No dia 3 de março, fez 50 anos que Paulo Rónai, nascido na Hungria, chegou ao Brasil. Em 13 deste mês, comemorou 84 anos de vida. Nenhuma das datas foi pretexto para que se ausentasse do sítio Pois é, em Nova Friburgo (RJ), onde mora desde 77, com a mulher Nora, cercado das obras da Brilhoteca (como um dos netos chamava os seus dois andares e livros).

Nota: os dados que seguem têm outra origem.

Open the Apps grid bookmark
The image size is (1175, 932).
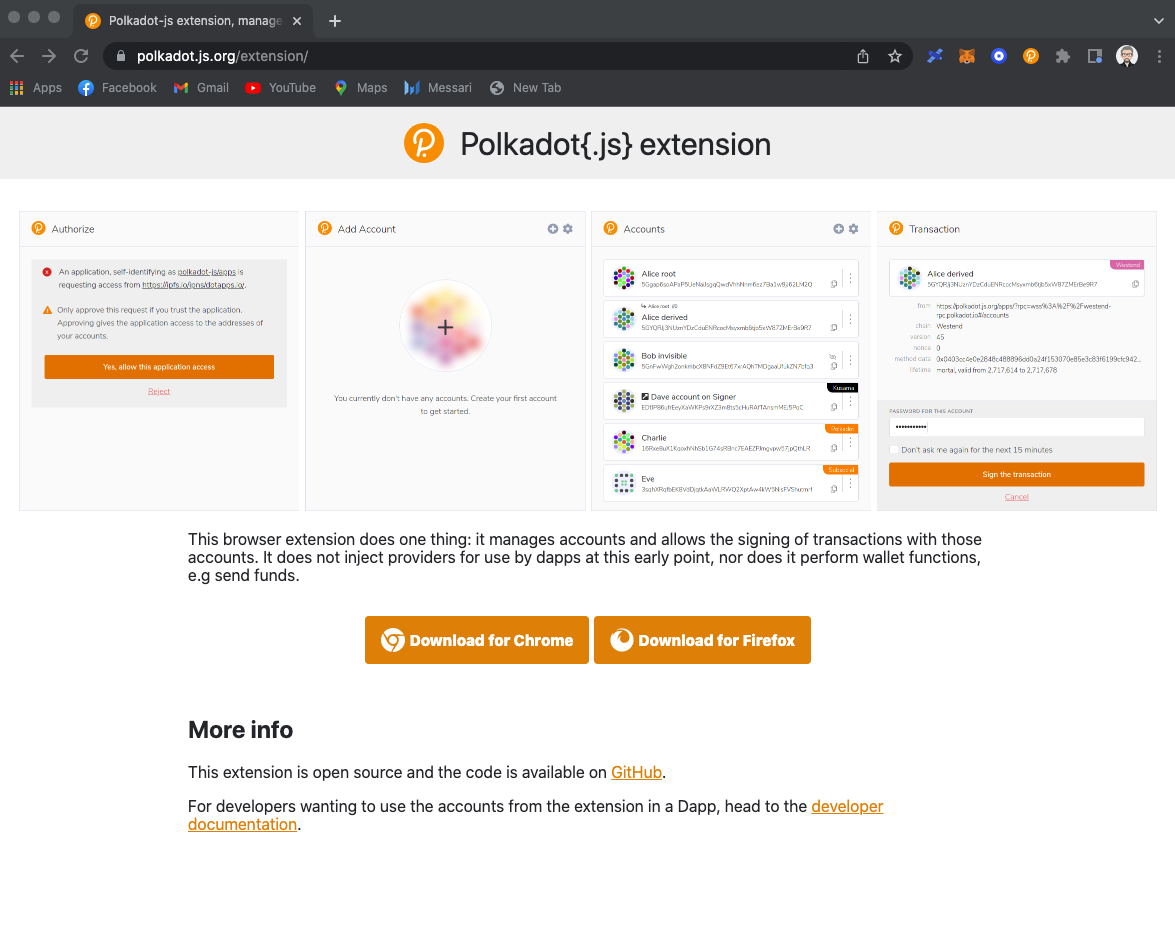click(36, 88)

Naturalizado brasileiro desde 1945, tradutor, ensaísta e professor, Rónai é uma das principais figuras inteligentes do Brasil no pós-guerra. Na entrevista a seguir, ele recorda sua vida na Hungria, sua prisão em um campo de concentração como descobriu a língua portuguesa, a sua amizade com Aurélio Buarque de Holanda Ferreira, Guimarães Rosa, Ribeiro Couto e seu incansável trabalho de divulgador da cultura mundial - o trabalho de um apaixonado das línguas e das literaturas. Sempre no plural.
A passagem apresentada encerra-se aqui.